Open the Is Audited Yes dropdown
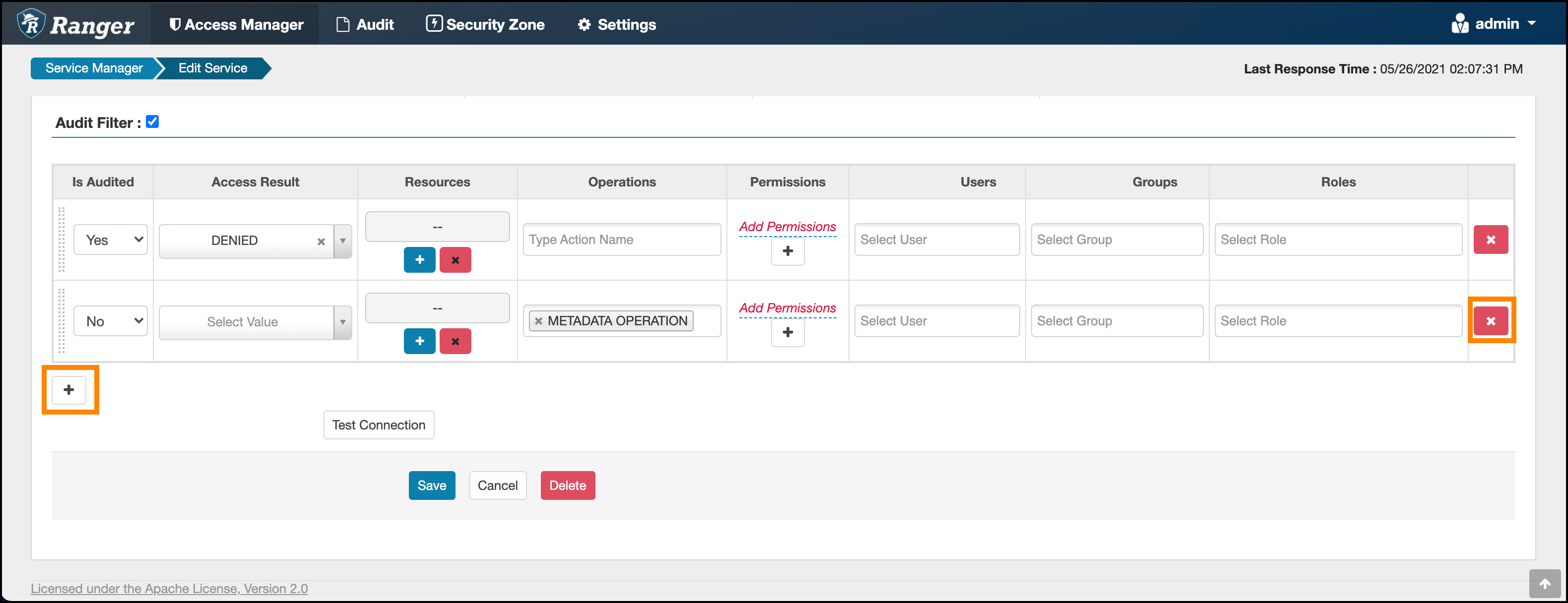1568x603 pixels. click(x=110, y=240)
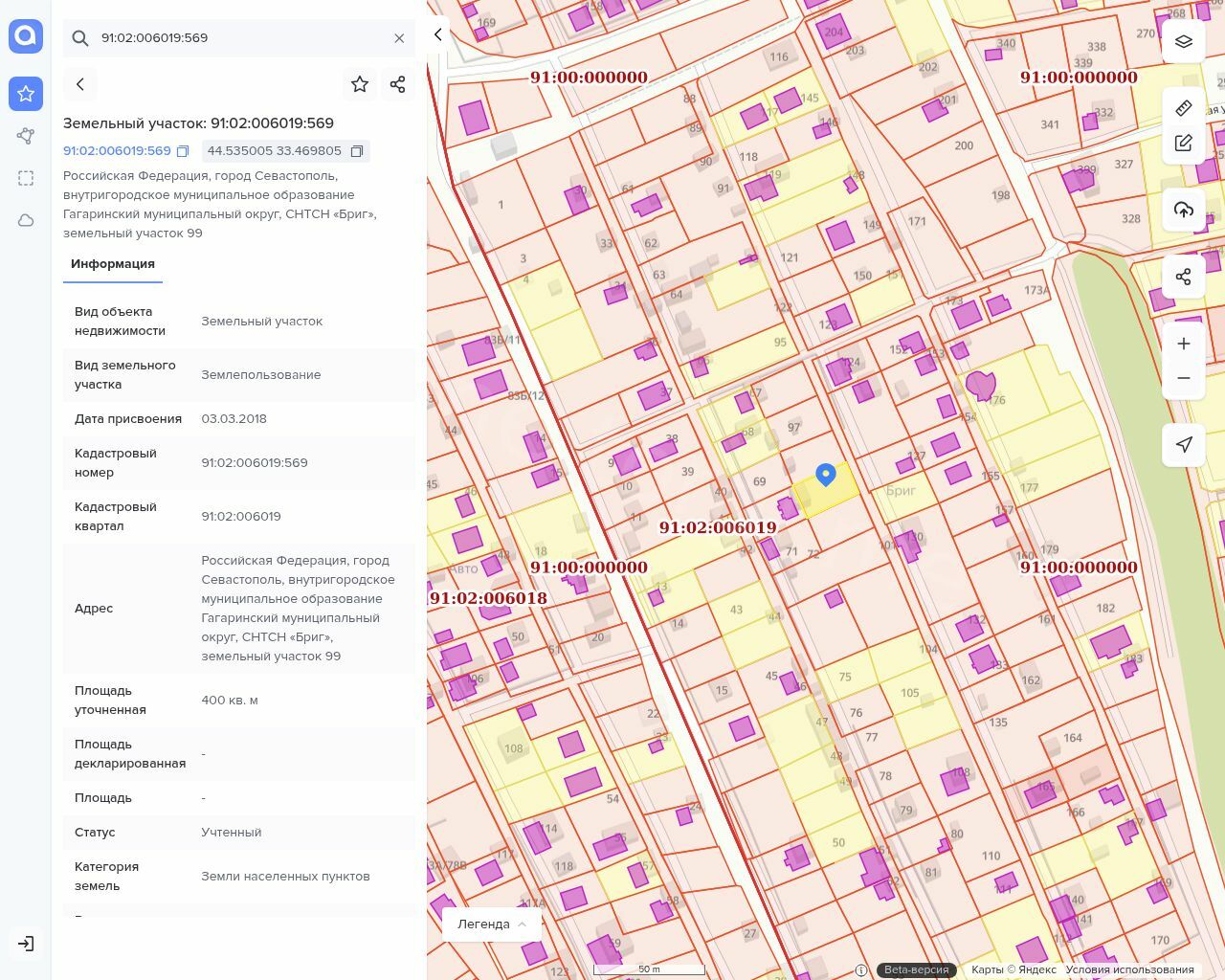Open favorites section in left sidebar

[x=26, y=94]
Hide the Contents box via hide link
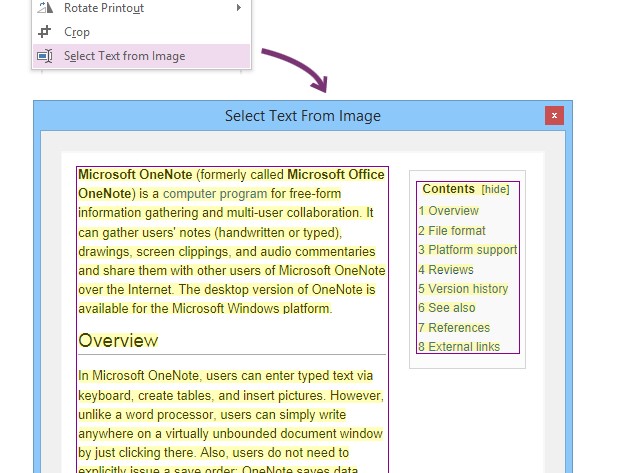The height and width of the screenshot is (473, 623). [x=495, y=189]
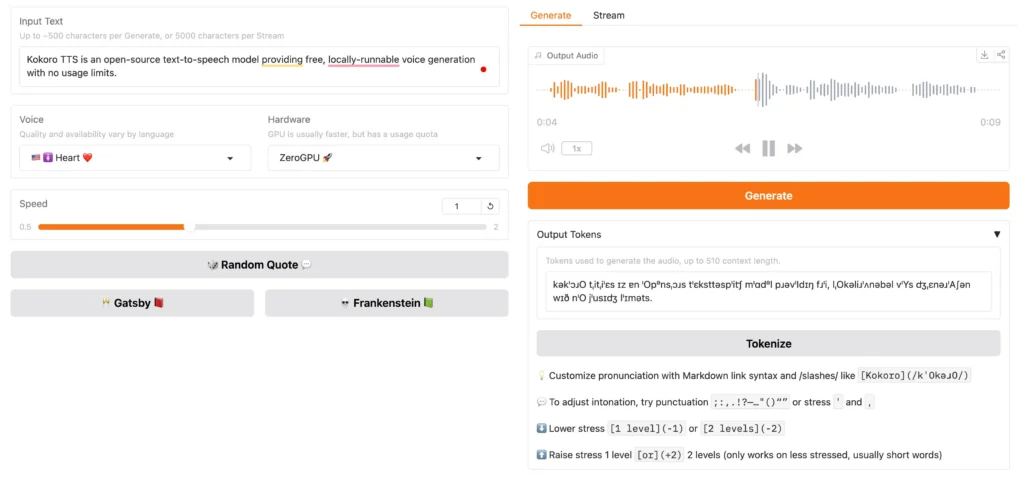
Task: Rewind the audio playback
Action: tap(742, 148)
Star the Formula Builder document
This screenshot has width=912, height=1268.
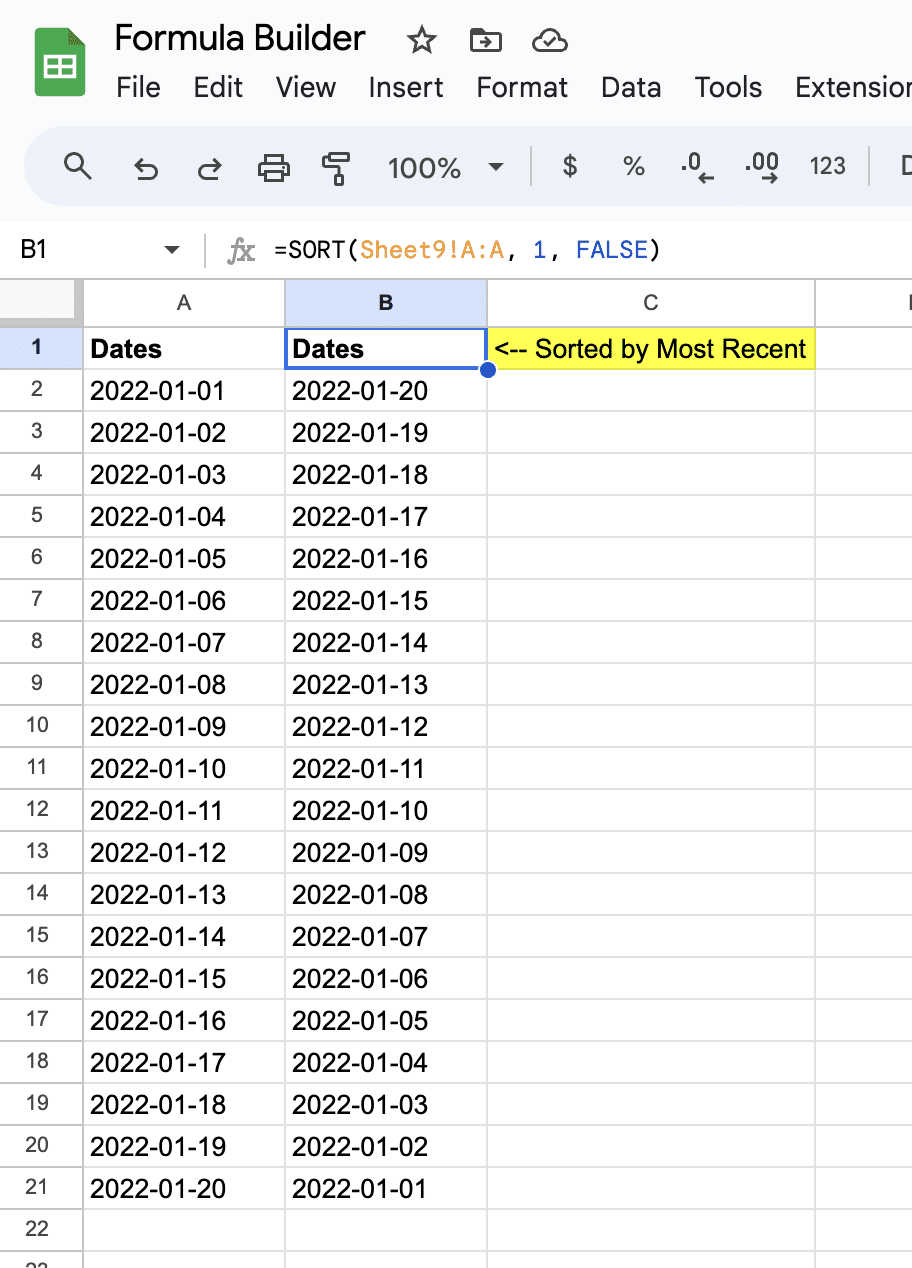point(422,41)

==*==

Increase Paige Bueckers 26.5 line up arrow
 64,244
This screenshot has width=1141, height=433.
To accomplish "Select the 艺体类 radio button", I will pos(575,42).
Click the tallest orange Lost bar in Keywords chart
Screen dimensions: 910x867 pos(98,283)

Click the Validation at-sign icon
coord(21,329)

==*==

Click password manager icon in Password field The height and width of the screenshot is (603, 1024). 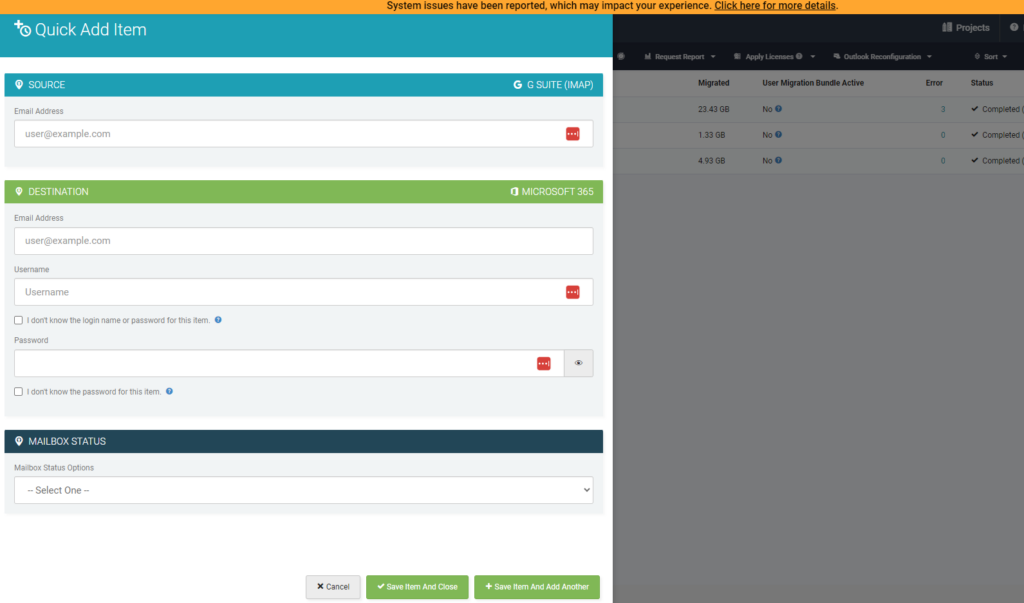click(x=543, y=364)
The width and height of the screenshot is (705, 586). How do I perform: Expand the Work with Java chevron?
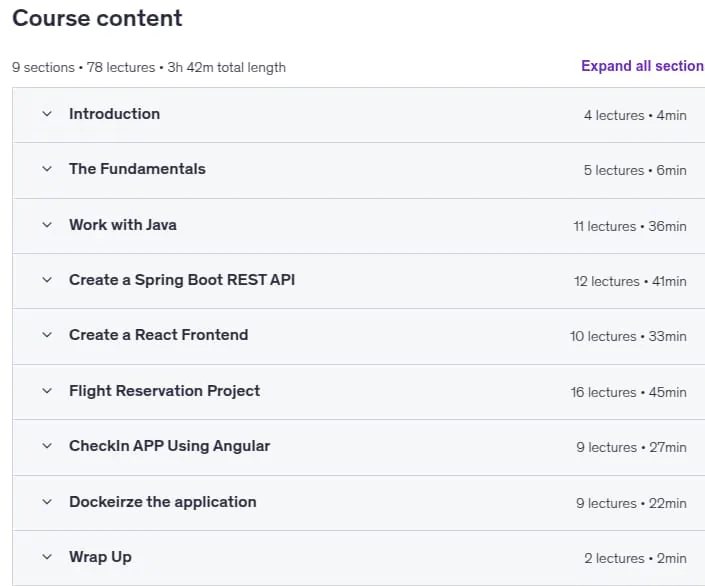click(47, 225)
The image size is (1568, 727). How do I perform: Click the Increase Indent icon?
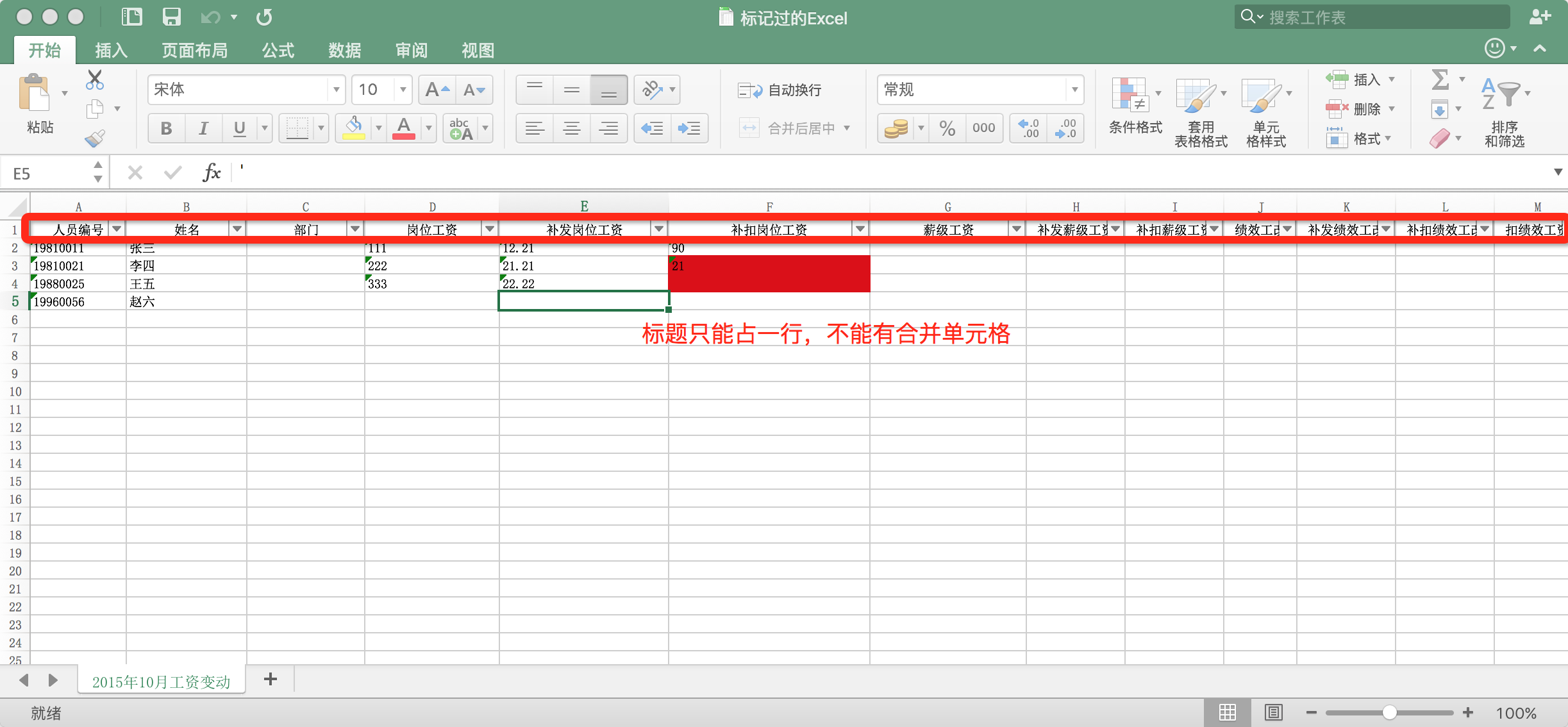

==*==

Can you repeat the lines above, starting with the one containing "Hide the Contents box via hide link" and ending with the one containing "point(422,41)", and leave out the pictures?

Hide the Contents box via hide link
The height and width of the screenshot is (473, 623). [x=495, y=189]
Task: Rewind the audio playback
Action: tap(742, 148)
Star the Formula Builder document
This screenshot has width=912, height=1268.
point(422,41)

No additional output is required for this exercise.